Yes, we must "question everything", but with a much more sweeping understanding of the scope of "everything", and a much deeper meaning of "question". We must *extremely* "question", *extremely* "everything". Most people's idea of questioning everything amounts to proposing that three of the Disney characters are just fictional, while taking for granted, without even thinking of questioning, that the rest really existed.
They don't get it. *All* the pantheon of Disney characters are fictional. Most people balk at questioning more than 3 elements of their accustomed worldview.
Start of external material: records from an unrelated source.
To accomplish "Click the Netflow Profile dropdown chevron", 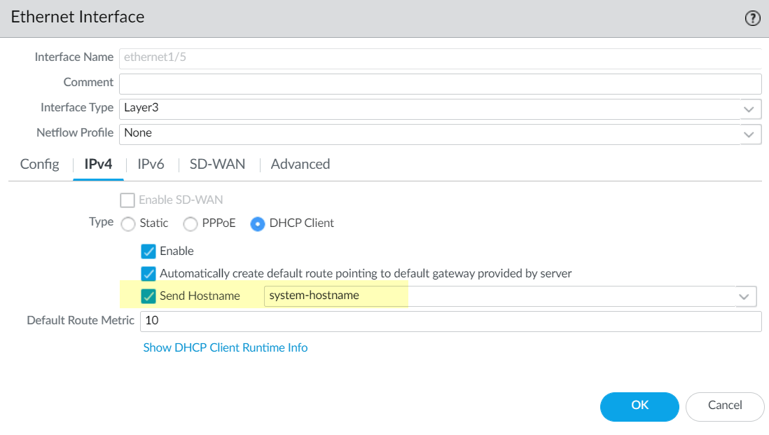I will 749,134.
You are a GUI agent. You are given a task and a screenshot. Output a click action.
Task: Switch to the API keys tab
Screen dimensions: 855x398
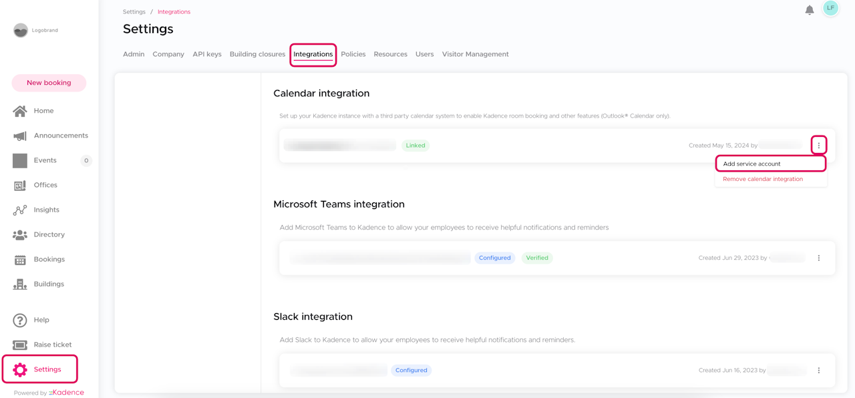pyautogui.click(x=207, y=54)
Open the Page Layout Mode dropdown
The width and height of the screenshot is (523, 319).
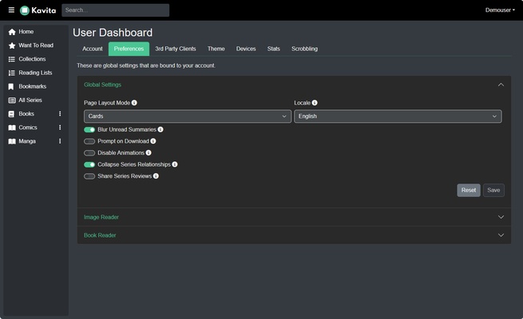188,116
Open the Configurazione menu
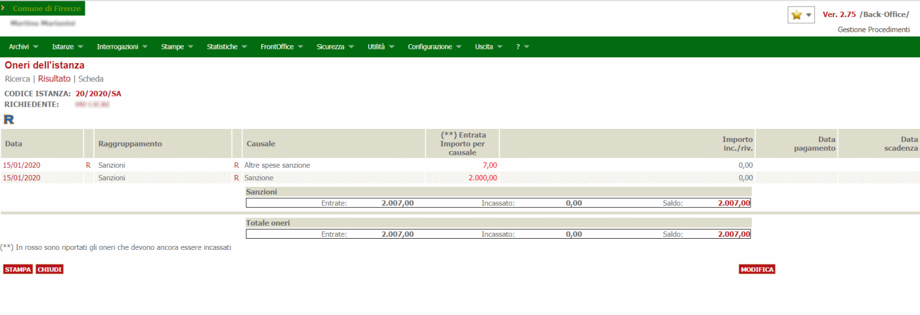 coord(434,47)
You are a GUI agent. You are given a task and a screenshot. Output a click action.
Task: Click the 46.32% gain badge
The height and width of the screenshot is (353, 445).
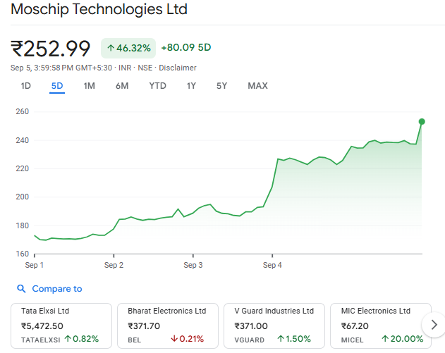click(128, 48)
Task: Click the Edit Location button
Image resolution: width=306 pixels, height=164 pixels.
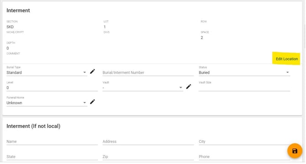Action: coord(287,59)
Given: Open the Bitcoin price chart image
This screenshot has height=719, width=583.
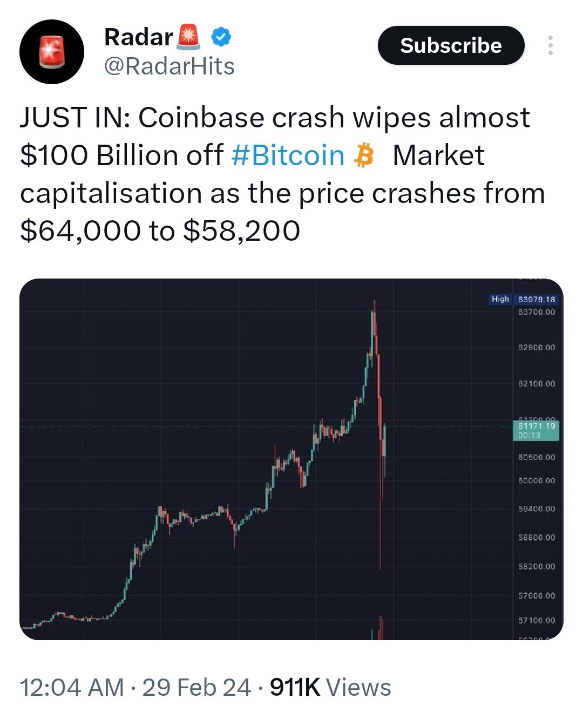Looking at the screenshot, I should (292, 459).
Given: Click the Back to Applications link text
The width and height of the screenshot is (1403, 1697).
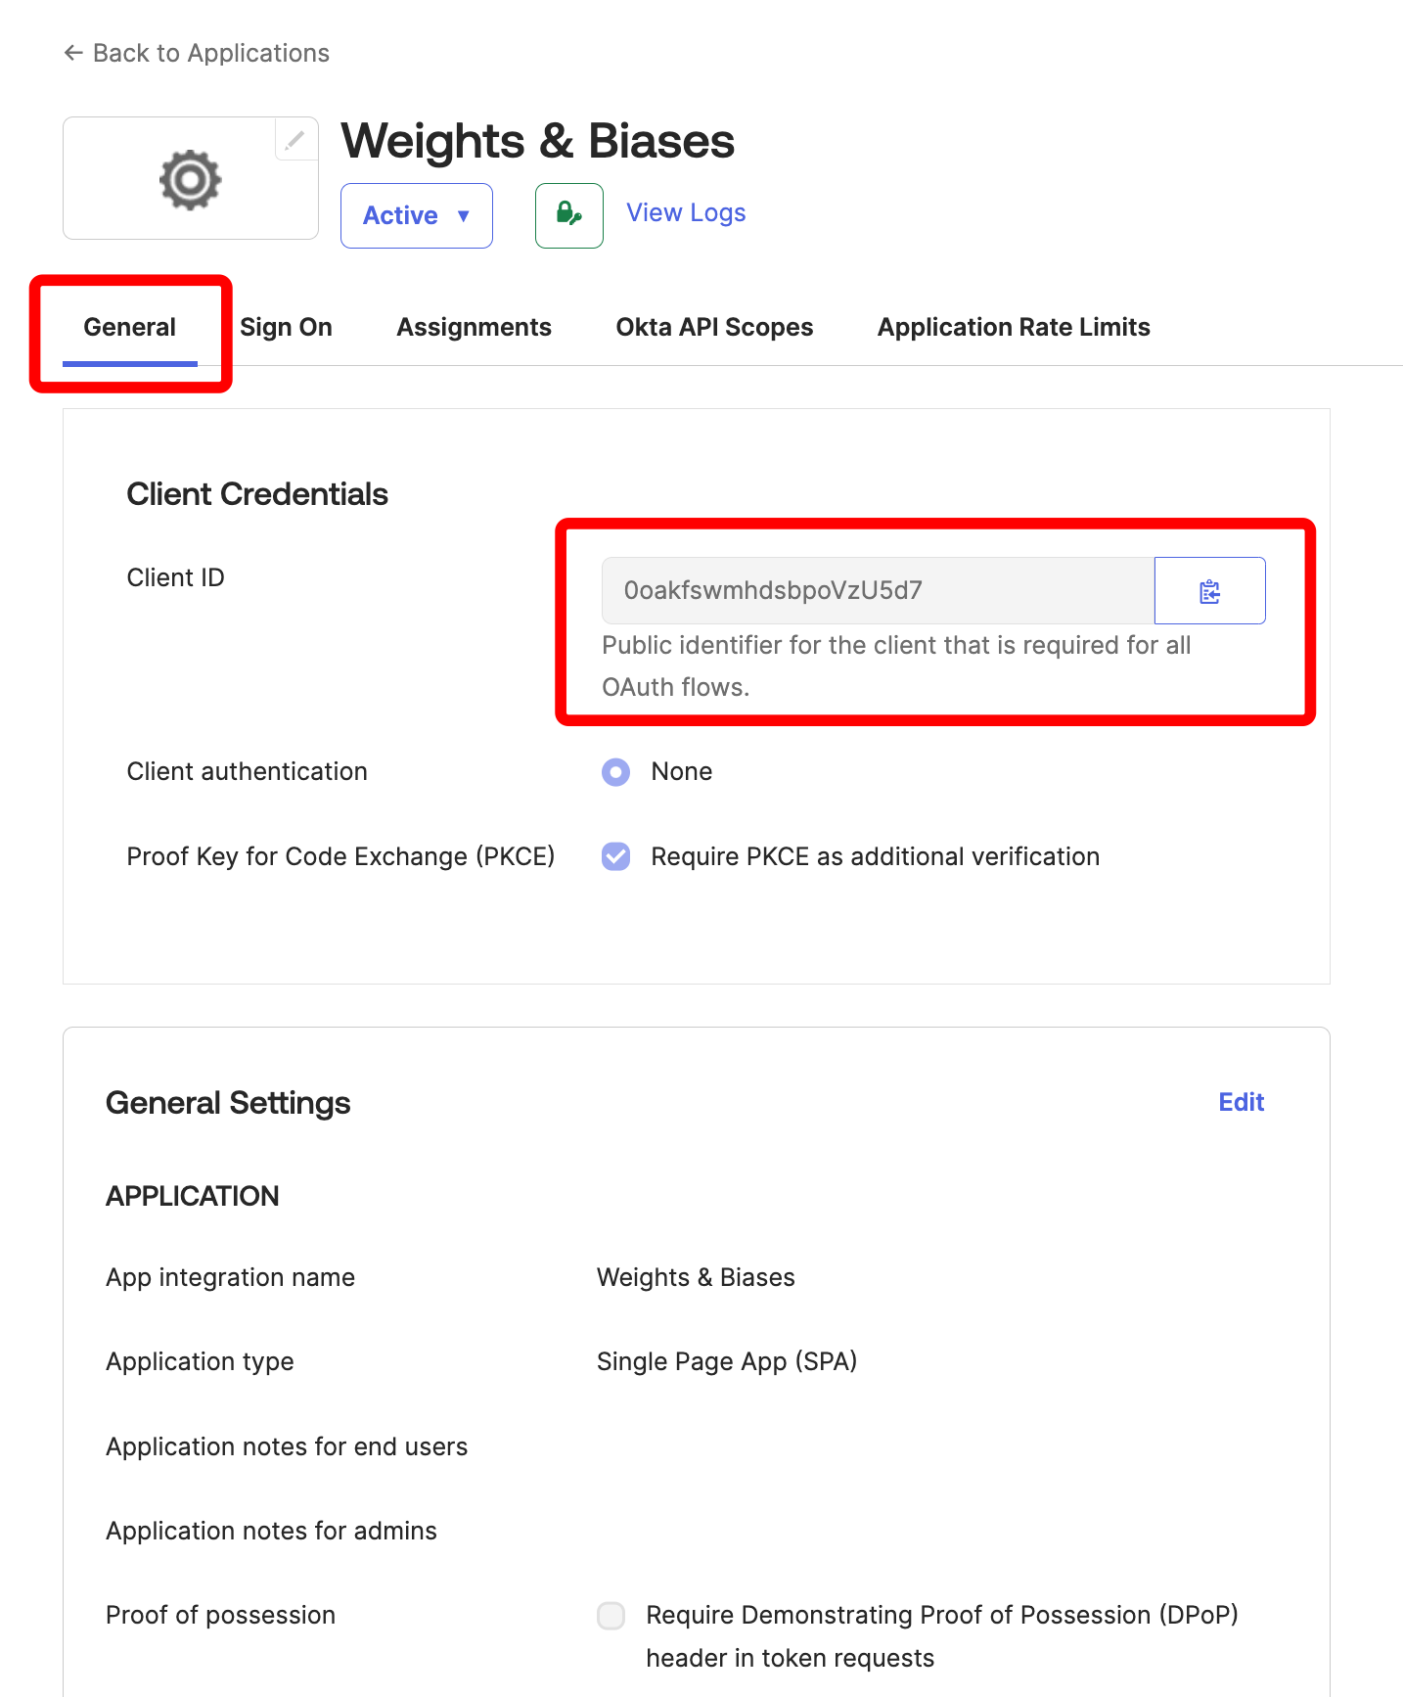Looking at the screenshot, I should click(211, 53).
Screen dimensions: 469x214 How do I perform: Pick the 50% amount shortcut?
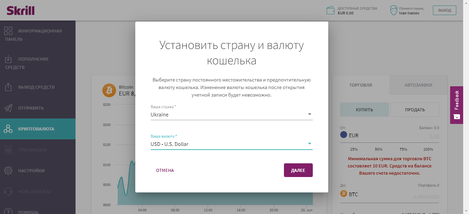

But the official worldview is *far* more distorted and alienated from reality than most people are even able to consider possible -- almost to the degree of the movie The Matrix, where the real world is people in hibernation in a machine, while they believe the official propaganda that says they're living normal lives in late modernity.
Today's official worldview about oinos, entheogens, and the origin of Christianity is almost that far from reality. No wonder we are incapable of hanging onto and integrating the "well-known fact" that oinos was a mixture of highly inebriating plants.
We have a well-stocked vending machine (the official paradigm) and a handful of incompatible foreign coins (established, correct, widely accepted facts), but we cannot use the coins in this machine; cannot incorporate these isolated facts with the incompatible paradigm we hold.